§ How to complete this task
All lines from the one containing "Click the 输入用户名" through the end of the entries below should appear in the answer exactly, with no others.

Data records: Begin

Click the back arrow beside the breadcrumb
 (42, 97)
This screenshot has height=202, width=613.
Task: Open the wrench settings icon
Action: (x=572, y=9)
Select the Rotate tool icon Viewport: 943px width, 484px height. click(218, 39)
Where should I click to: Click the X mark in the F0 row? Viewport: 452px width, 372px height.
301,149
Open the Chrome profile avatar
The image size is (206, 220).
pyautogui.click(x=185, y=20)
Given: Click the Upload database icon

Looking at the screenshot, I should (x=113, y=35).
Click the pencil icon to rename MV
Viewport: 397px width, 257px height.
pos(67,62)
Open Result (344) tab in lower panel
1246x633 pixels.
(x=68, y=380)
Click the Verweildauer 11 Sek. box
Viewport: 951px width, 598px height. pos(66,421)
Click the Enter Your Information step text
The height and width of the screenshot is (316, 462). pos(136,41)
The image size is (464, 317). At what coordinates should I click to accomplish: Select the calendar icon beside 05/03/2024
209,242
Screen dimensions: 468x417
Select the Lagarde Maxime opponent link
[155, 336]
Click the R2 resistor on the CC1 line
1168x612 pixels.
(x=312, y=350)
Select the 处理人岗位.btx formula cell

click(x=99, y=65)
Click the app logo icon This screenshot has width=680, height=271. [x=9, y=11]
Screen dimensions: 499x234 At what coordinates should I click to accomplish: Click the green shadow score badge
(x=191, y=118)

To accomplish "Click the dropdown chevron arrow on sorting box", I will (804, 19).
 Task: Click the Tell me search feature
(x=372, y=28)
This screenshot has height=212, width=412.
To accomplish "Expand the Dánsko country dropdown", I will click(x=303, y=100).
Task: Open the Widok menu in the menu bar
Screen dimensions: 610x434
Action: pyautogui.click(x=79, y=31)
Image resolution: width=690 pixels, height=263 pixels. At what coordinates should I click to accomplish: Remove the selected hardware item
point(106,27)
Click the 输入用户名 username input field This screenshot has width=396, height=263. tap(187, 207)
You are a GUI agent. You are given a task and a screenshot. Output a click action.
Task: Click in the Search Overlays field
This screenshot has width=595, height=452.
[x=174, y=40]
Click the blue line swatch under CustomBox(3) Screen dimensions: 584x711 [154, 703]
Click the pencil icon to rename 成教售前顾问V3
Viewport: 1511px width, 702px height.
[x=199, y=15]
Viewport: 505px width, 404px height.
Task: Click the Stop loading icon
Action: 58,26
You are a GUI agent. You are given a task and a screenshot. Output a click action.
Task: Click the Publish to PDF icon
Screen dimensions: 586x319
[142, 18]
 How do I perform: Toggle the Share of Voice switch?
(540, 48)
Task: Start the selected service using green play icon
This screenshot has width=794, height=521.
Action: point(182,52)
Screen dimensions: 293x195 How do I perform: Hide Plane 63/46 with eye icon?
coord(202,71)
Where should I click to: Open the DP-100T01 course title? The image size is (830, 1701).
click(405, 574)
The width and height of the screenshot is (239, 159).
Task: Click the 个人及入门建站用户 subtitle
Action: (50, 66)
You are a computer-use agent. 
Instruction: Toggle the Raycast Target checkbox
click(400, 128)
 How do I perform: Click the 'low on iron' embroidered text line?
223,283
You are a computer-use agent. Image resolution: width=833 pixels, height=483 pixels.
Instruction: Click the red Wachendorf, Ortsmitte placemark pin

Data records: End

§ Solution to this problem
Click the 输入用户名 username input field This screenshot has width=396, height=263. tap(187, 207)
You are a GUI agent. You are given a task and a screenshot. Output a click action.
Task: Click in the Search Overlays field
This screenshot has width=595, height=452.
[x=174, y=40]
Click the blue line swatch under CustomBox(3) Screen dimensions: 584x711 [154, 703]
Click the pencil icon to rename 成教售前顾问V3
Viewport: 1511px width, 702px height.
[x=199, y=15]
Viewport: 505px width, 404px height.
Task: Click the Stop loading icon
Action: 58,26
You are a GUI agent. You are given a task and a screenshot. Output a click action.
Task: Click the Publish to PDF icon
Screen dimensions: 586x319
[142, 18]
 How do I perform: Toggle the Share of Voice switch?
(540, 48)
Task: Start the selected service using green play icon
This screenshot has width=794, height=521.
Action: point(182,52)
Screen dimensions: 293x195 How do I perform: Hide Plane 63/46 with eye icon?
coord(202,71)
Where should I click to: Open the DP-100T01 course title? The image size is (830, 1701).
click(405, 574)
The width and height of the screenshot is (239, 159).
Task: Click the 个人及入门建站用户 subtitle
Action: (50, 66)
You are a computer-use agent. 
Instruction: Toggle the Raycast Target checkbox
click(400, 128)
 How do I perform: Click the 'low on iron' embroidered text line?
223,283
You are a computer-use agent. Image resolution: width=833 pixels, height=483 pixels.
Instruction: Click the red Wachendorf, Ortsmitte placemark pin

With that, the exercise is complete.